We’re back with more kitchen tips to help boost your diet and overall health! In Part I, we talked about how being prepared is key. Now, let’s break down four easy kitchen tips to improve your nutrition and well-being.
Healthy eating habits start in the kitchen, and the best way to begin your healthy lifestyle is by making your kitchen an inviting place that encourages you to crave healthier foods. One simple way to do this is by rearranging your kitchen to make it more visually appealing. Buy appliances that make cooking fun and easy, put some time into your cooking efforts, and use tools that simplify shopping and help you make better food choices.
Cooking doesn’t need to be complicated to be enjoyable and satisfying. If you tend to be a perfectionist, try relaxing by practicing with ingredients you already have on hand.

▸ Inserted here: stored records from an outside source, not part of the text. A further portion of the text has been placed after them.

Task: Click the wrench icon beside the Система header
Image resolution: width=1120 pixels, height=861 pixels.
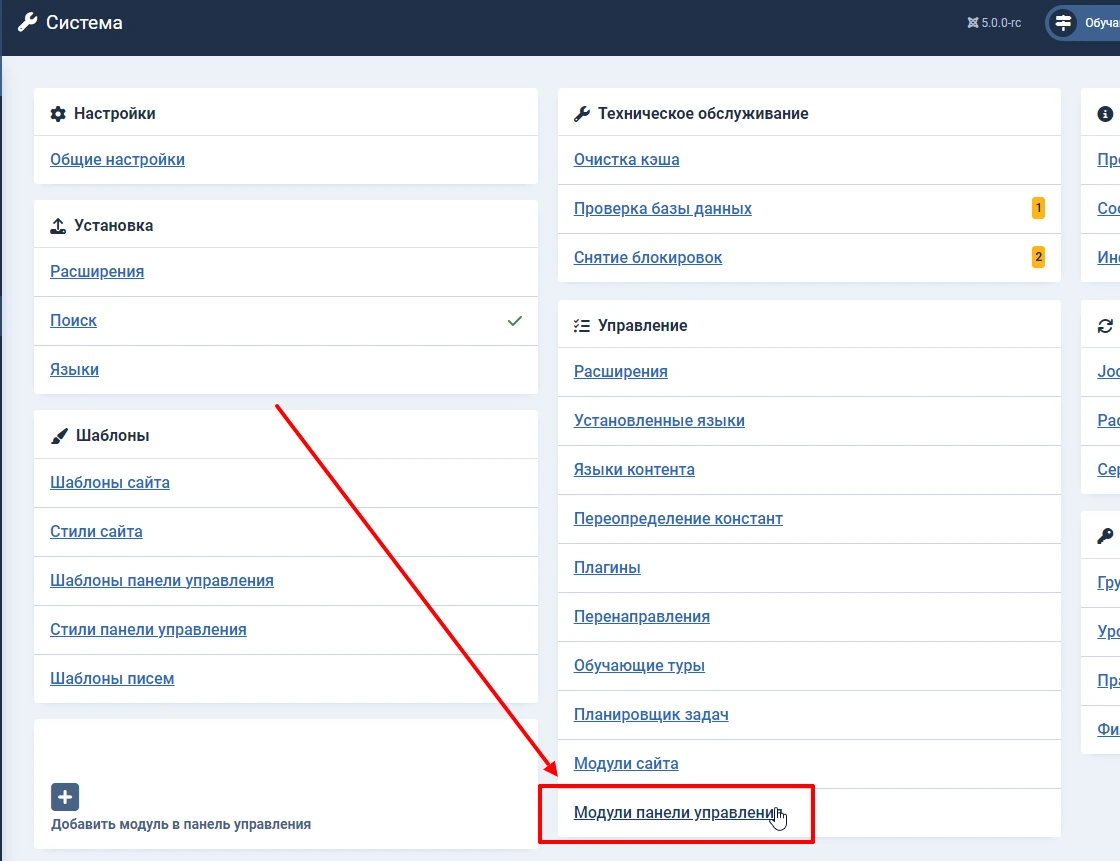Action: pyautogui.click(x=28, y=21)
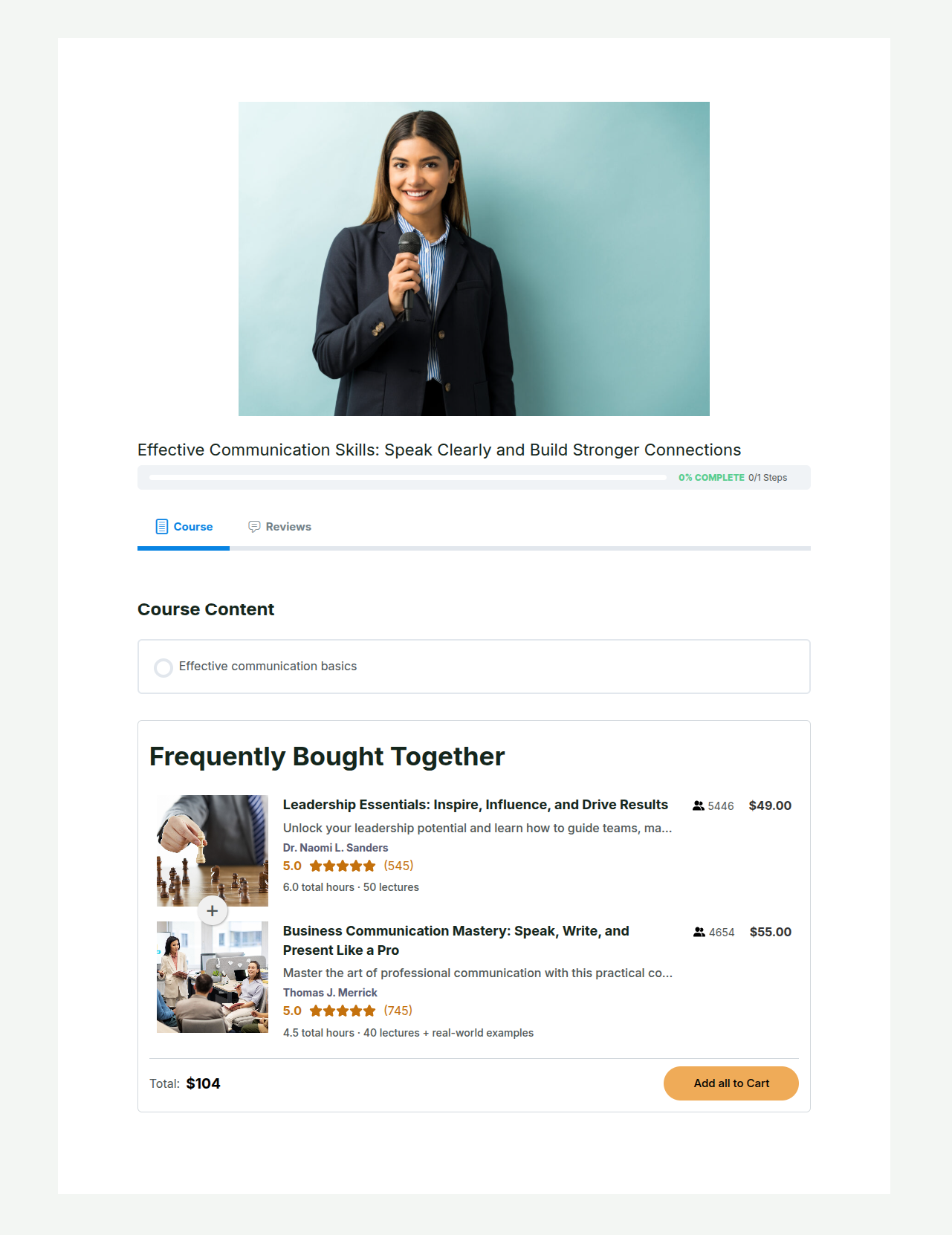
Task: Click the star rating for Business Communication Mastery
Action: [x=343, y=1011]
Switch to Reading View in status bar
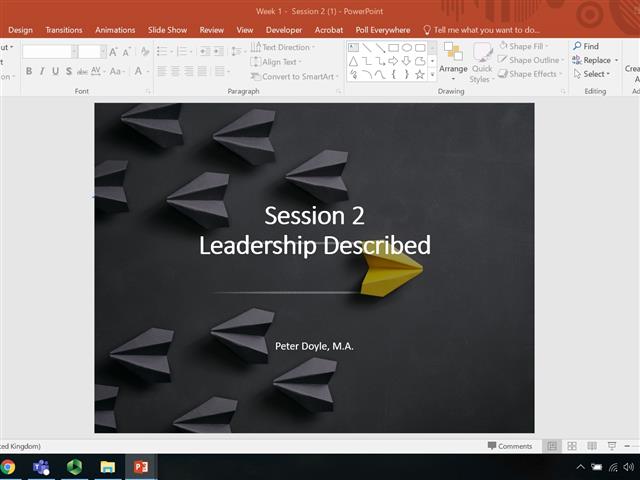 [591, 446]
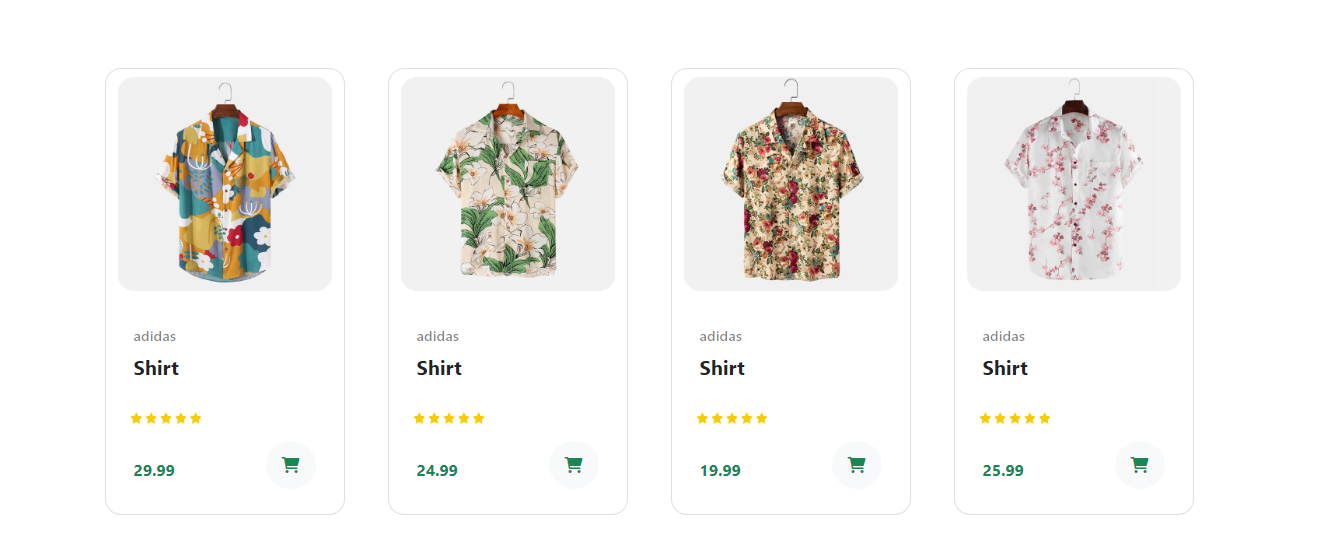1343x544 pixels.
Task: Click the Shirt title above 25.99
Action: (x=1005, y=368)
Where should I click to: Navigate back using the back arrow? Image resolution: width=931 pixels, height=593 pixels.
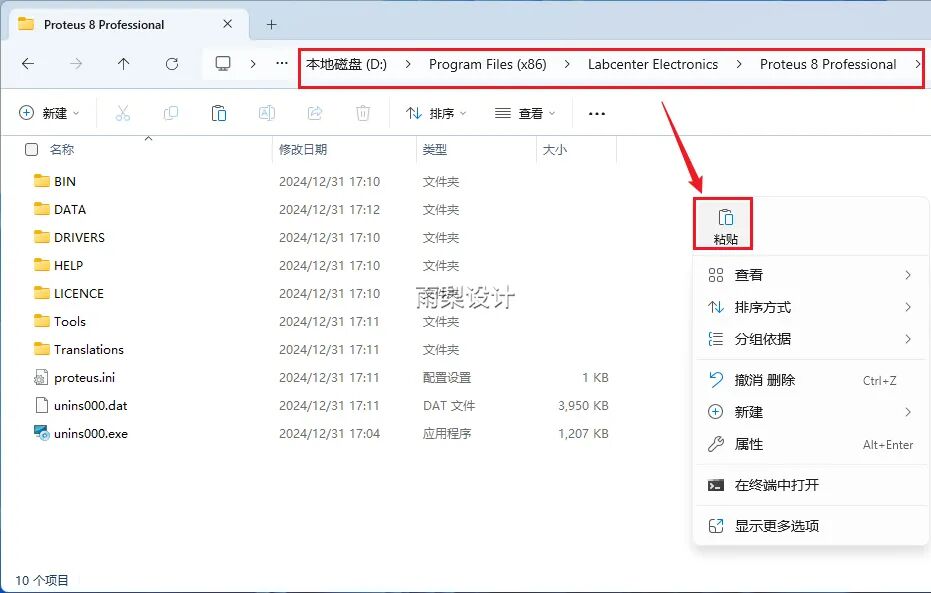(x=28, y=64)
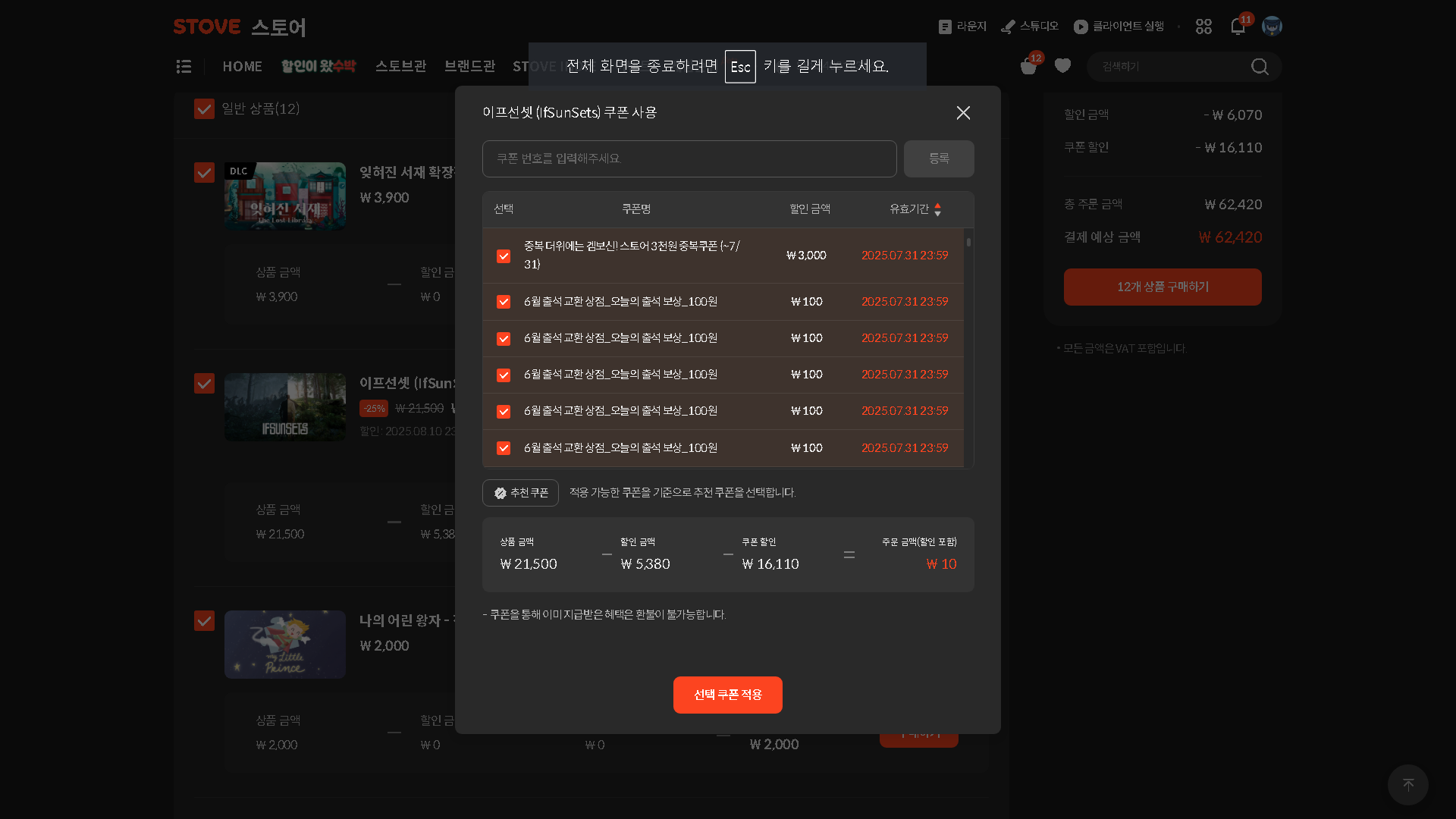Go to the HOME tab
This screenshot has height=819, width=1456.
pyautogui.click(x=243, y=66)
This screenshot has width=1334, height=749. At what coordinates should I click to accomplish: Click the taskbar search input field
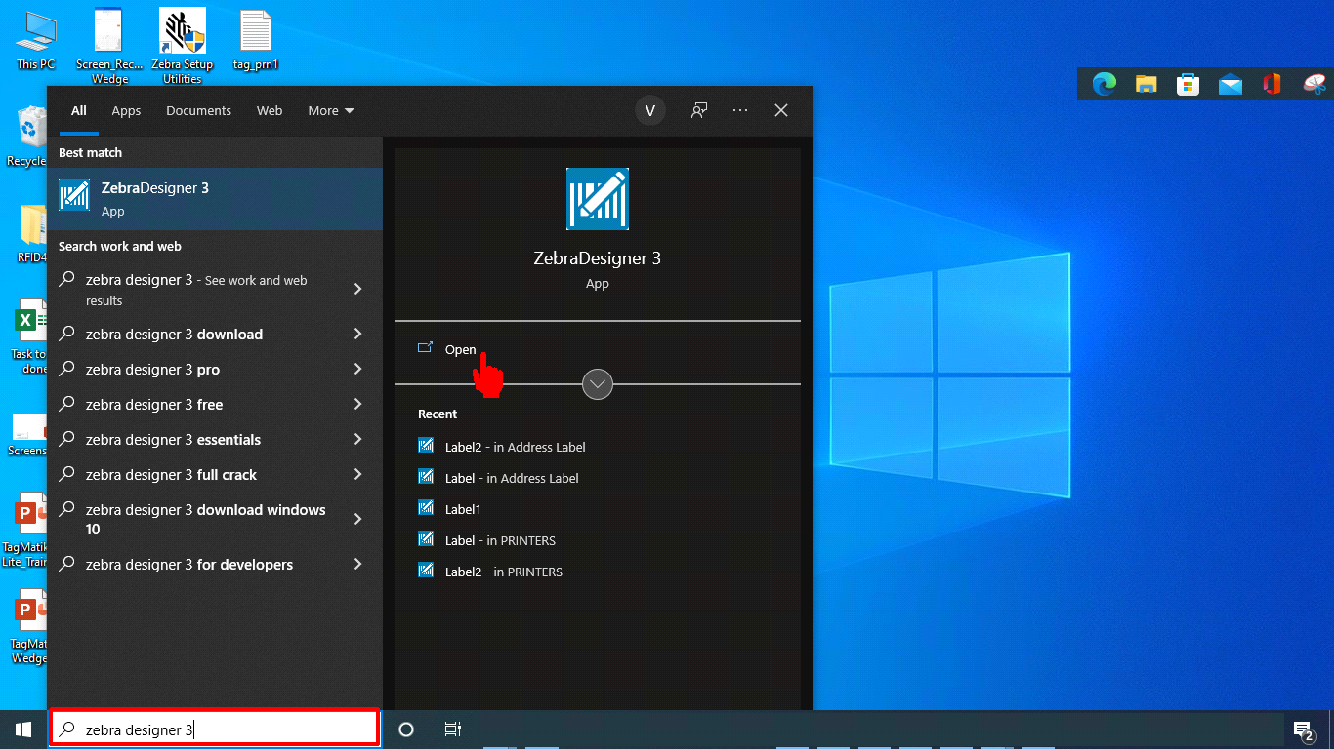pos(215,730)
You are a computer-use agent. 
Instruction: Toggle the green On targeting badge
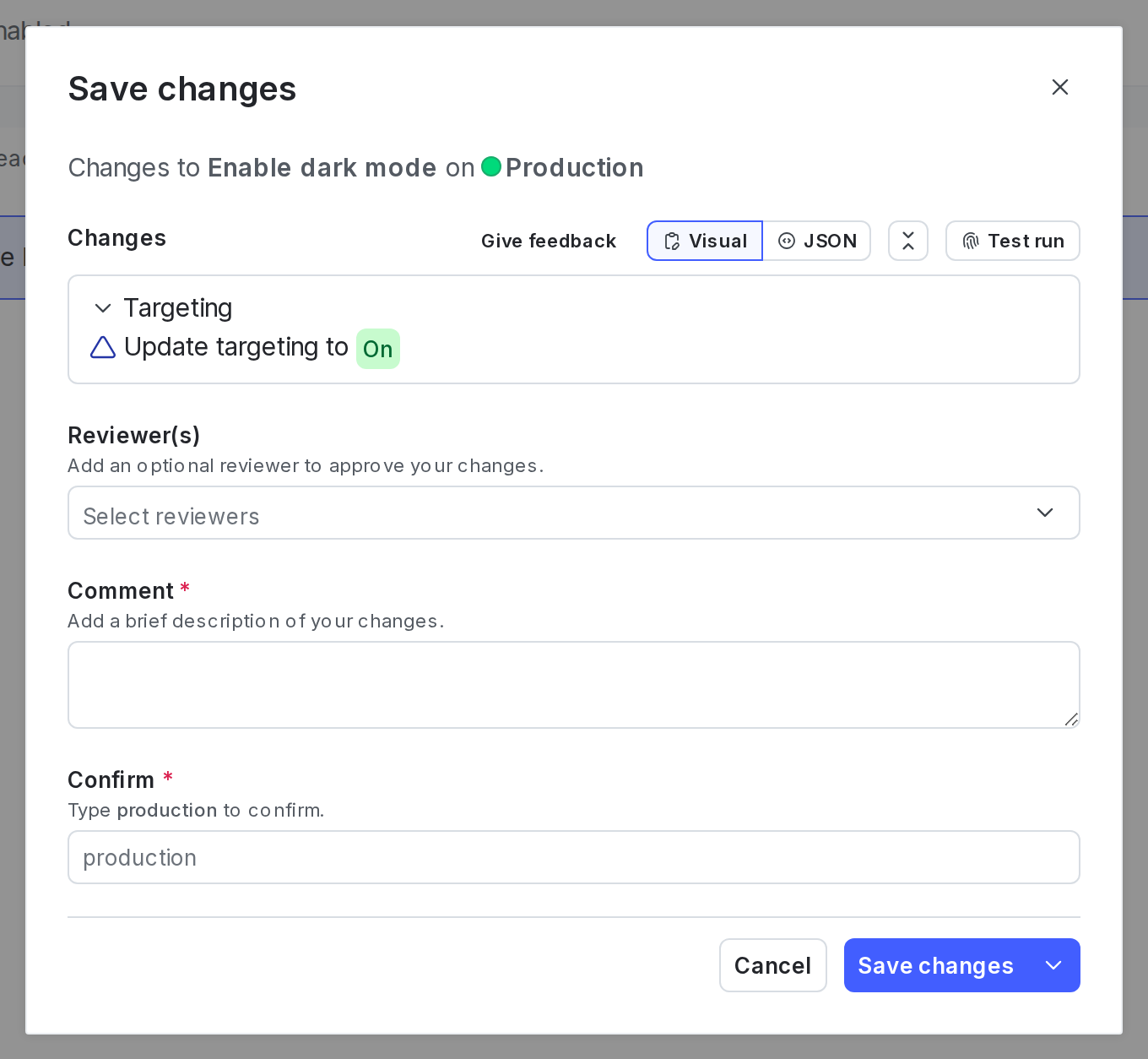[377, 349]
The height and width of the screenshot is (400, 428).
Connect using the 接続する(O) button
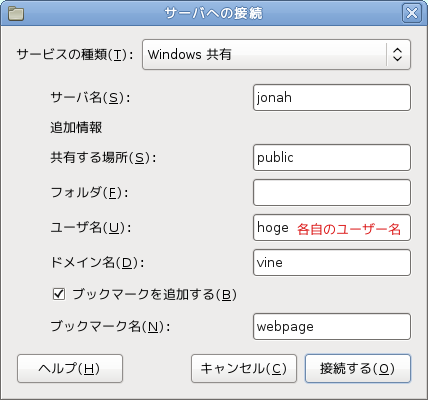click(x=358, y=368)
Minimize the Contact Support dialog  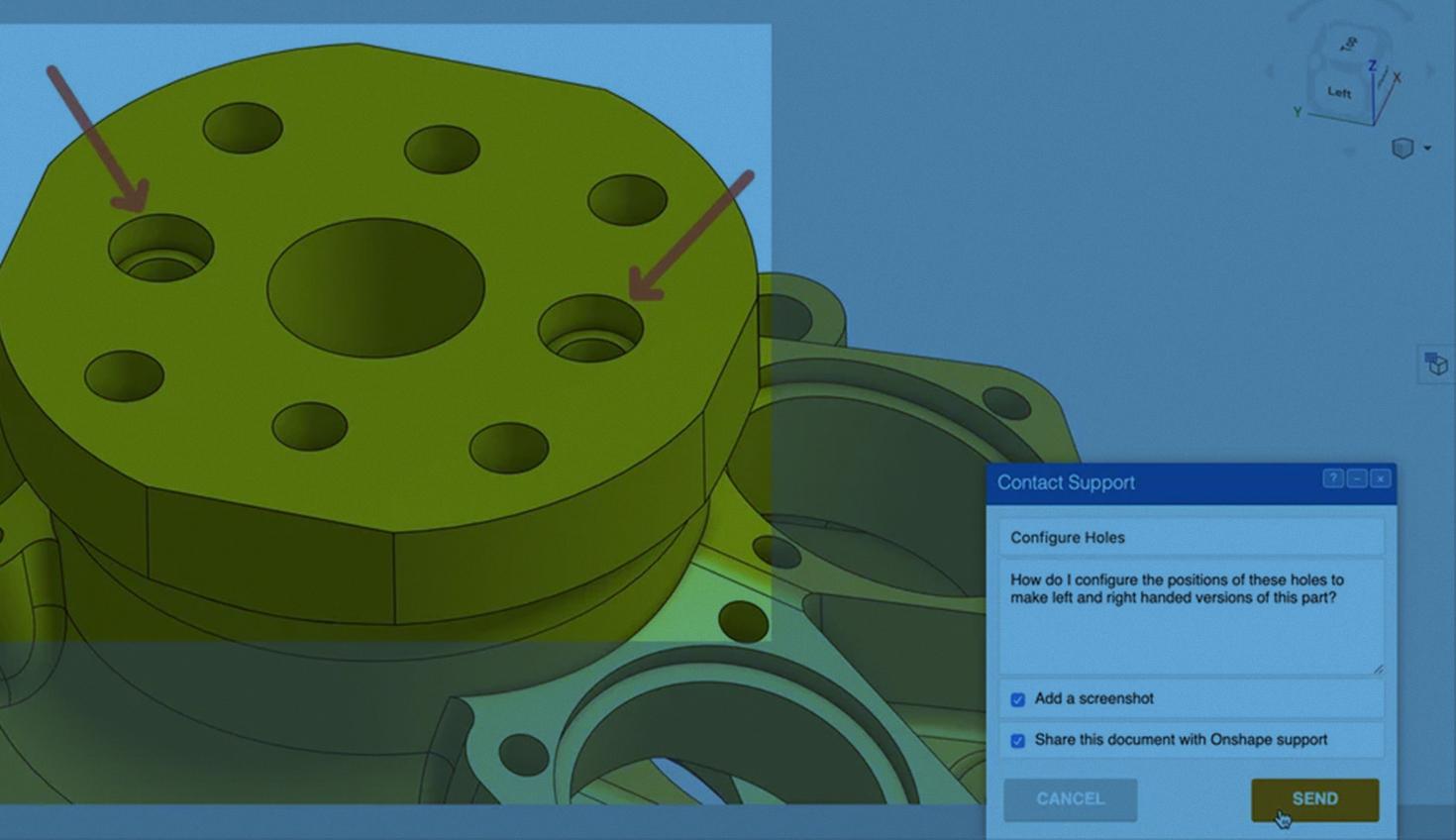point(1356,478)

Research recipes, get creative by swapping out ingredients, and you’ll gradually build your confidence and comfort in the kitchen.
As you develop the habit of knowing what goes into your food, you’ll become more mindful of the food you consume. Investing a little bit of time into cooking can quickly turn it into a rewarding routine. When you cook for yourself and your family, you’re putting love into the food and, consequently, into your body. You’ll start feeling better, happier, and healthier when you eat at home.
When grocery shopping, take advantage of various tools and healthy eating apps available. These apps can help you make cleaner food choices, identify preservatives or sugars in packaged foods, and even detect potential allergy triggers. They can also help you speed up your grocery trips, saving you time and frustration.
It’s also smart to invest in green kitchen cleaning products like those from Seventh Generation, along with a good fruit and vegetable wash that contains natural ingredients like grapefruit oil extract and lemon oil. Avoid bringing chemicals into your cooking space that could end up in your food. Natural cleaners do kill bacteria, and there are effective ways to disinfect sponges and kitchen tools without using harsh chemicals.
Once you feel comfortable in the kitchen, consider making larger batches of meals that you can refrigerate and eat throughout the next few days. For instance, you can cook a pot of quinoa to have with dinner, then use the leftovers for breakfast as oatmeal, add it to soup for lunch, and top it with veggies for dinner.
Having the right appliances readily accessible can make your time in the kitchen much smoother. Invest in high-quality tools like a blender (such as a NutriBullet or Vitamix), juicer, slow cooker, steamer, salad spinner, mesh strainer, vegetable scrub brush, and measuring tools. Store them where you can easily see and reach them, as even minor inconveniences like hunting for the right tool can disrupt your healthy eating efforts.
A good tip is to create a condiment tray for the table so guests can personalize their meals. A Lazy Susan works great for storing different condiments and makes it easy to add a variety of spices and flavors from around the world to any dish. You can also brighten up the tray by using glass jars or tin containers instead of store packaging.
Keep in mind that making a full transition to healthy eating and a healthy kitchen takes time. Be gentle and patient with yourself, and most importantly, have fun in the kitchen!